▸ **What is required**
Repeat these lines word for word, starting at the line that contains "Given: Select the ~/programming/core tab" and ending at the end of the lines.

— Begin Recorded information —

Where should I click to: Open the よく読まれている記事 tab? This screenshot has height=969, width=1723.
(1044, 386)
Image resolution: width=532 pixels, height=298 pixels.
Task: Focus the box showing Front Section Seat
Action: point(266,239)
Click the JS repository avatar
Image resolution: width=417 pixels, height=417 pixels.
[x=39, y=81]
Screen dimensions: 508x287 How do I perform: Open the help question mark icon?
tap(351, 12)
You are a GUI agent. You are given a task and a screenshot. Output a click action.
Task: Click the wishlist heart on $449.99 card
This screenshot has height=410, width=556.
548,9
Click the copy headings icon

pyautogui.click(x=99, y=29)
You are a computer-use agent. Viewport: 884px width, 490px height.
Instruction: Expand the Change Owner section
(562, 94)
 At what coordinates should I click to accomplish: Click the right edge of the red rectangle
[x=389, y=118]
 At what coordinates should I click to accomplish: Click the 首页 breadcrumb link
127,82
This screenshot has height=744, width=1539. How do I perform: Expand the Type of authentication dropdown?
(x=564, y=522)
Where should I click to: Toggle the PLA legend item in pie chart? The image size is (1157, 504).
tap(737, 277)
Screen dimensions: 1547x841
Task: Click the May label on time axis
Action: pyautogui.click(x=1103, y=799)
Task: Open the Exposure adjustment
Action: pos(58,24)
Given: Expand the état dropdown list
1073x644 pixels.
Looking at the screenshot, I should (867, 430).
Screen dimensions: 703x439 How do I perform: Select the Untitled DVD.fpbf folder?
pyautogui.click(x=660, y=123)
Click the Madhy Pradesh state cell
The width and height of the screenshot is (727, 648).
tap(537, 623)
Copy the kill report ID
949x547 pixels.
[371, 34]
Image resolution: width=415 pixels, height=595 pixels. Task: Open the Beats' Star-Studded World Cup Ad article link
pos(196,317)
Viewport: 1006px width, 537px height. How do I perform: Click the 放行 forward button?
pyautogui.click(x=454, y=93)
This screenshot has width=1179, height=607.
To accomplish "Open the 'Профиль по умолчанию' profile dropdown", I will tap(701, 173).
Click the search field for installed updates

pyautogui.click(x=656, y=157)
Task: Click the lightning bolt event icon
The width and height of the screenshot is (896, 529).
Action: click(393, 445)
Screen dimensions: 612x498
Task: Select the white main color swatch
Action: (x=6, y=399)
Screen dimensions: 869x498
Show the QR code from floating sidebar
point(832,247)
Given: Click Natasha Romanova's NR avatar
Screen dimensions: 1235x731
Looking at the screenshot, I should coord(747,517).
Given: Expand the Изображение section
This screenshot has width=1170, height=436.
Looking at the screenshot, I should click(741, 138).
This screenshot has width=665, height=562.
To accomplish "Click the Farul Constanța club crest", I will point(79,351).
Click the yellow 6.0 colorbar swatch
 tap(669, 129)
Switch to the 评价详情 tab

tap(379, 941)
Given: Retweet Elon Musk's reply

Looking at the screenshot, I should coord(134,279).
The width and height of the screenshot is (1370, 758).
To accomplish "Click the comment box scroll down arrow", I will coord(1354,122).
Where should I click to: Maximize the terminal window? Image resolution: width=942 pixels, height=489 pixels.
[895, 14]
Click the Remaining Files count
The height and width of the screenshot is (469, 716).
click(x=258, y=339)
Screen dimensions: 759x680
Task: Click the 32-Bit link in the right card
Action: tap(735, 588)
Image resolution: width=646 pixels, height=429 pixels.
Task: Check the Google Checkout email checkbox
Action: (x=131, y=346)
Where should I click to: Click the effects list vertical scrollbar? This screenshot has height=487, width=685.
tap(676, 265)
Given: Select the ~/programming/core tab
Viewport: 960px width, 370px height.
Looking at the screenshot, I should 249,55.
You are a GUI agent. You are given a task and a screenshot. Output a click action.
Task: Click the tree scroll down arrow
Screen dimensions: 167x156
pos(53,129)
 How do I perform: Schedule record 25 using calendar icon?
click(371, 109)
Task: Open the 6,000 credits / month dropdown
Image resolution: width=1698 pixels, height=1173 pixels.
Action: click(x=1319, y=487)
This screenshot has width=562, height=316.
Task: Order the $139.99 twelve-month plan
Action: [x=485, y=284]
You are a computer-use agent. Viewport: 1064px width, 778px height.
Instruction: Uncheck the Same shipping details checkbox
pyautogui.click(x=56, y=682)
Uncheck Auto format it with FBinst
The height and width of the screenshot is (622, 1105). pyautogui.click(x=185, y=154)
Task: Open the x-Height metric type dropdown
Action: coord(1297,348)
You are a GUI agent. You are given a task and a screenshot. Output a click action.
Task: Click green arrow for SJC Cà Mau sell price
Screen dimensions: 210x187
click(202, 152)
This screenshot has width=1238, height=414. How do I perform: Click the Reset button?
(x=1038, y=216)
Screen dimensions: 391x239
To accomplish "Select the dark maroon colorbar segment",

— End Recorded information —

▸ **Full response**
Given: Select the ~/programming/core tab
Viewport: 960px width, 370px height.
Looking at the screenshot, I should 249,55.
You are a GUI agent. You are given a task and a screenshot. Output a click action.
Task: Click the tree scroll down arrow
Screen dimensions: 167x156
pos(53,129)
 How do I perform: Schedule record 25 using calendar icon?
click(371, 109)
Task: Open the 6,000 credits / month dropdown
Image resolution: width=1698 pixels, height=1173 pixels.
Action: click(x=1319, y=487)
This screenshot has width=562, height=316.
Task: Order the $139.99 twelve-month plan
Action: [x=485, y=284]
You are a computer-use agent. Viewport: 1064px width, 778px height.
Instruction: Uncheck the Same shipping details checkbox
pyautogui.click(x=56, y=682)
Uncheck Auto format it with FBinst
The height and width of the screenshot is (622, 1105). pyautogui.click(x=185, y=154)
Task: Open the x-Height metric type dropdown
Action: coord(1297,348)
You are a GUI agent. You are given a task and a screenshot. Output a click action.
Task: Click green arrow for SJC Cà Mau sell price
Screen dimensions: 210x187
click(202, 152)
This screenshot has width=1238, height=414. How do I perform: Click the Reset button?
(x=1038, y=216)
Screen dimensions: 391x239
To accomplish "Select the dark maroon colorbar segment",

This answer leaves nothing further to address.